--- Input Enclosed Below ---

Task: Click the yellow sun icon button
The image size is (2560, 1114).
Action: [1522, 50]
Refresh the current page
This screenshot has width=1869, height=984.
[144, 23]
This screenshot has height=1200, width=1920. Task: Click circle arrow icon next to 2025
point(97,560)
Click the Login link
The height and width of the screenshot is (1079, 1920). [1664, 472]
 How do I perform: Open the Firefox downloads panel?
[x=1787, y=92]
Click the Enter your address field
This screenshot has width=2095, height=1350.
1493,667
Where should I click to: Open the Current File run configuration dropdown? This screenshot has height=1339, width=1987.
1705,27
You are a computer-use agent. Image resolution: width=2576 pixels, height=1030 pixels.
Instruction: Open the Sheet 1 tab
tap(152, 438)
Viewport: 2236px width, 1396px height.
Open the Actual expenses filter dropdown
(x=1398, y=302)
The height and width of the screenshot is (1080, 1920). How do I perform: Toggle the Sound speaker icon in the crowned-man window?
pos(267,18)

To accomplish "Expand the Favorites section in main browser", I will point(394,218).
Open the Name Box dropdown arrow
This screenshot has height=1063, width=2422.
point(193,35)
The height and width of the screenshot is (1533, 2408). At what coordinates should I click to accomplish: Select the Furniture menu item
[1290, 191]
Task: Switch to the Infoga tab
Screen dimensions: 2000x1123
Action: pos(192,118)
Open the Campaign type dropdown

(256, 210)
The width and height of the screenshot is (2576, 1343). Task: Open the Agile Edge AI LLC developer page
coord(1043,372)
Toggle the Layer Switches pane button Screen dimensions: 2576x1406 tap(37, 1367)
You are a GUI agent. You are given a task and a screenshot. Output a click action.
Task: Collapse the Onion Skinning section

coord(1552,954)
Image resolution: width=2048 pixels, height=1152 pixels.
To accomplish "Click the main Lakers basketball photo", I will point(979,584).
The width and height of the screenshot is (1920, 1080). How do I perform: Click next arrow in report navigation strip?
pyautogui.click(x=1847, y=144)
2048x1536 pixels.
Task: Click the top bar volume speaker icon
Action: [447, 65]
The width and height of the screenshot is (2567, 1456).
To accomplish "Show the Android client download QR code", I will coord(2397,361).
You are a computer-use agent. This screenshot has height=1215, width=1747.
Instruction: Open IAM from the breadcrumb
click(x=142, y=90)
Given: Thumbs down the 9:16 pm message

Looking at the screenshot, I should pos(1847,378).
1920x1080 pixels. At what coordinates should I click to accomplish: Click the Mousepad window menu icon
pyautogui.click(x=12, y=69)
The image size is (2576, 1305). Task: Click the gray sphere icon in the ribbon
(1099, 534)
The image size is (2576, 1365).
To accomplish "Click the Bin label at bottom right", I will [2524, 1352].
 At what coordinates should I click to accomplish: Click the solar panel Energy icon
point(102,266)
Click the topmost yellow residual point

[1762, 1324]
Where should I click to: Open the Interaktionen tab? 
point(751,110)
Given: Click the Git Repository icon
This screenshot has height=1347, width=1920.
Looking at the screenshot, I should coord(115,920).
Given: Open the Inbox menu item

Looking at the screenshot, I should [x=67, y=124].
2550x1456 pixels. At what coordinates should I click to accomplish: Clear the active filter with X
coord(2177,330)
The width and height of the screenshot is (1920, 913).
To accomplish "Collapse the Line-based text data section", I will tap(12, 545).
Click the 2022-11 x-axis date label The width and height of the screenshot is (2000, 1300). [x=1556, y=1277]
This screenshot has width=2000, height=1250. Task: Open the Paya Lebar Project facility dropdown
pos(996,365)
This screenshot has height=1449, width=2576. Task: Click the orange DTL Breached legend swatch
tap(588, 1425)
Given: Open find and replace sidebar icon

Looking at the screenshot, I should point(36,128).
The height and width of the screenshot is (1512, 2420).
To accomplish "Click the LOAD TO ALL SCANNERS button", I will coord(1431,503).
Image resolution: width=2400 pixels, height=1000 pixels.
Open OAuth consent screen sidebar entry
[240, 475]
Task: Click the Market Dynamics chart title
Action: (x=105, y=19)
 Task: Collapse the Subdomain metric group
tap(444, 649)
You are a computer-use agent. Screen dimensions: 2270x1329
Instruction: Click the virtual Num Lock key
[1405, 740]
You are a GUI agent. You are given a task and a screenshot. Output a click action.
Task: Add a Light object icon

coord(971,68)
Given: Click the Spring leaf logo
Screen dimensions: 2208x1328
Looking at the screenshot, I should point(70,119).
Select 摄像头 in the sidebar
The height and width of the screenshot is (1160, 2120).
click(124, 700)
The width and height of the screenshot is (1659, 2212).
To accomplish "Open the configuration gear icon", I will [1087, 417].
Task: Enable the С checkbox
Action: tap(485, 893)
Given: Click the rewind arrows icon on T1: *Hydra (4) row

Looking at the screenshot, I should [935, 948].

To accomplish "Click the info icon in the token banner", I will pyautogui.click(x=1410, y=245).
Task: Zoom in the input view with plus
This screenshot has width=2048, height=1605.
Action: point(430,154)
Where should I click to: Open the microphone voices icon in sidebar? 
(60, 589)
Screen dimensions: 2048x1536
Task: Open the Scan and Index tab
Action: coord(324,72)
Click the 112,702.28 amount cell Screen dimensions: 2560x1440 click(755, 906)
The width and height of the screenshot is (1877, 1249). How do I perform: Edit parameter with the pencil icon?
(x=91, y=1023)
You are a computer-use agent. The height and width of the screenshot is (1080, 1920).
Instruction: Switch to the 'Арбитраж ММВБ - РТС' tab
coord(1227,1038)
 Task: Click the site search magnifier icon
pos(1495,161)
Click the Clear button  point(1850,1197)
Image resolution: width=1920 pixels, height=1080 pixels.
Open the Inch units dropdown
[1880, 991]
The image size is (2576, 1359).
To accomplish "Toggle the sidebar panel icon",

--- End of Enclosed Input ---

In the listing above, find the line with "The width and height of the screenshot is (1920, 913)." and the line with "Image resolution: width=2400"; set down exactly those two lines and every line between them, nothing more.

• **Worked solution**
The width and height of the screenshot is (1920, 913).
To accomplish "Collapse the Line-based text data section", I will tap(12, 545).
Click the 2022-11 x-axis date label The width and height of the screenshot is (2000, 1300). [x=1556, y=1277]
This screenshot has width=2000, height=1250. Task: Open the Paya Lebar Project facility dropdown
pos(996,365)
This screenshot has height=1449, width=2576. Task: Click the orange DTL Breached legend swatch
tap(588, 1425)
Given: Open find and replace sidebar icon

Looking at the screenshot, I should point(36,128).
The height and width of the screenshot is (1512, 2420).
To accomplish "Click the LOAD TO ALL SCANNERS button", I will coord(1431,503).
Image resolution: width=2400 pixels, height=1000 pixels.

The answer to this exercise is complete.